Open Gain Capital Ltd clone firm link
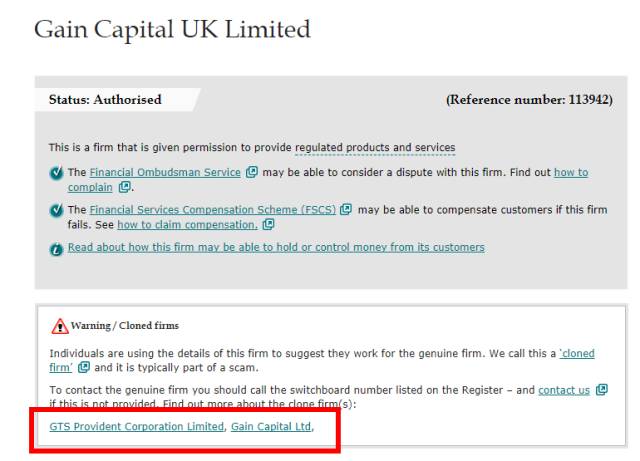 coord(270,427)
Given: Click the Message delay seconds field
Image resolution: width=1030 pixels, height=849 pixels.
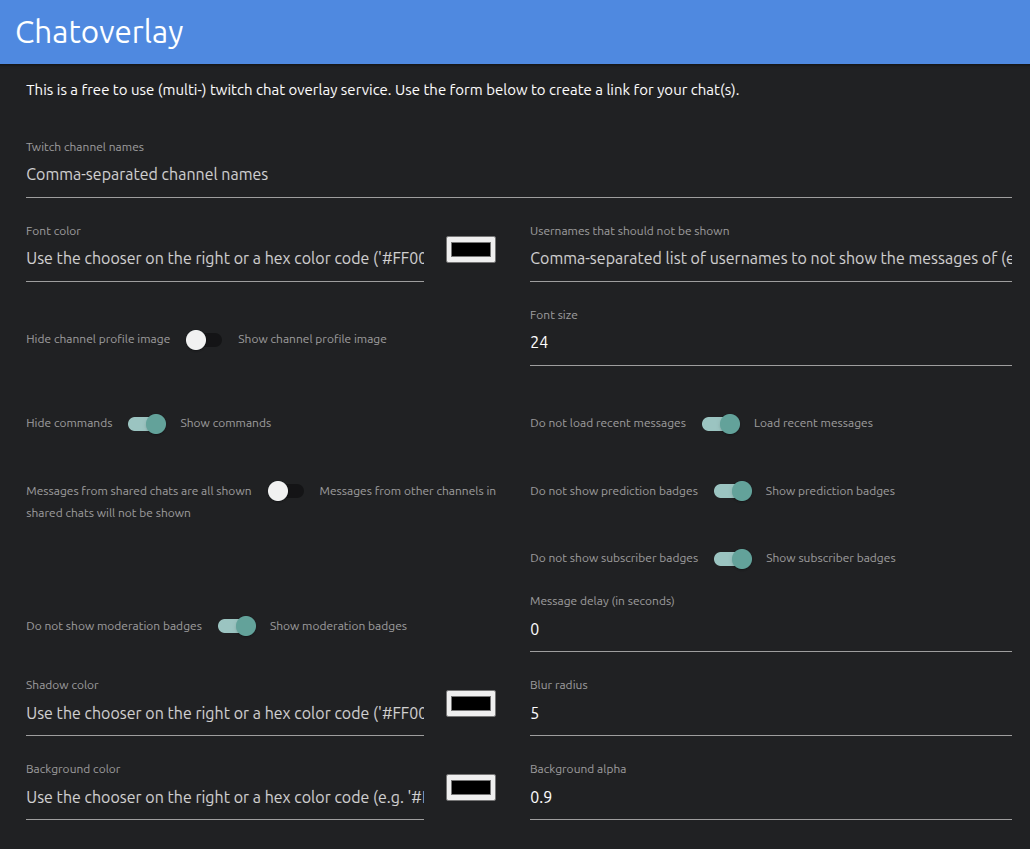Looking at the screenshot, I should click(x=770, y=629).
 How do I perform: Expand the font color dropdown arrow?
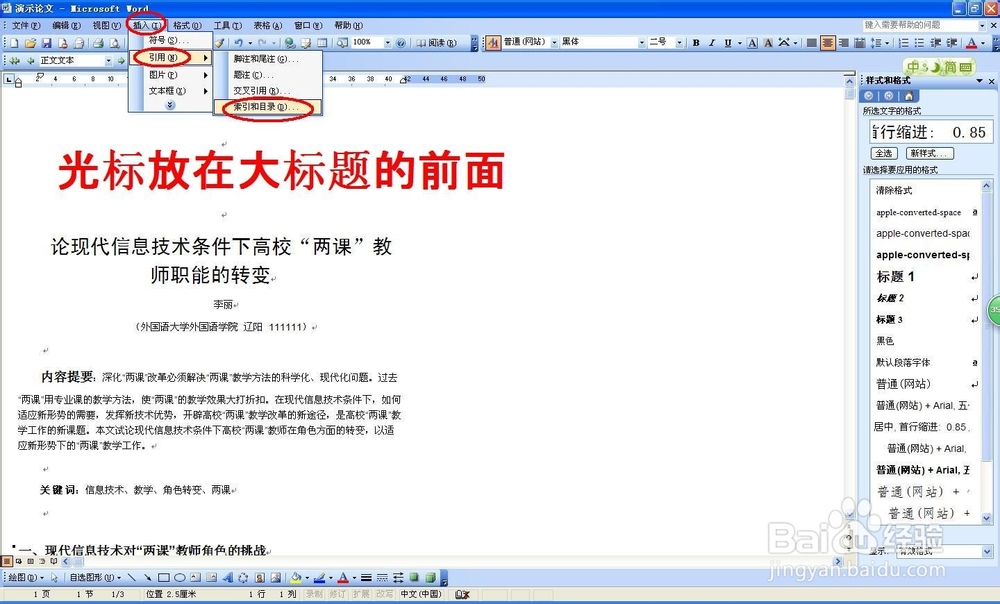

+-------+

Task description
Every line of the material above must be written out exactly, with no pictures.

Final answer
Open Gain Capital Ltd clone firm link
 coord(270,427)
Given: Click the Message delay seconds field
Image resolution: width=1030 pixels, height=849 pixels.
Looking at the screenshot, I should click(x=770, y=629).
 How do I perform: Expand the font color dropdown arrow?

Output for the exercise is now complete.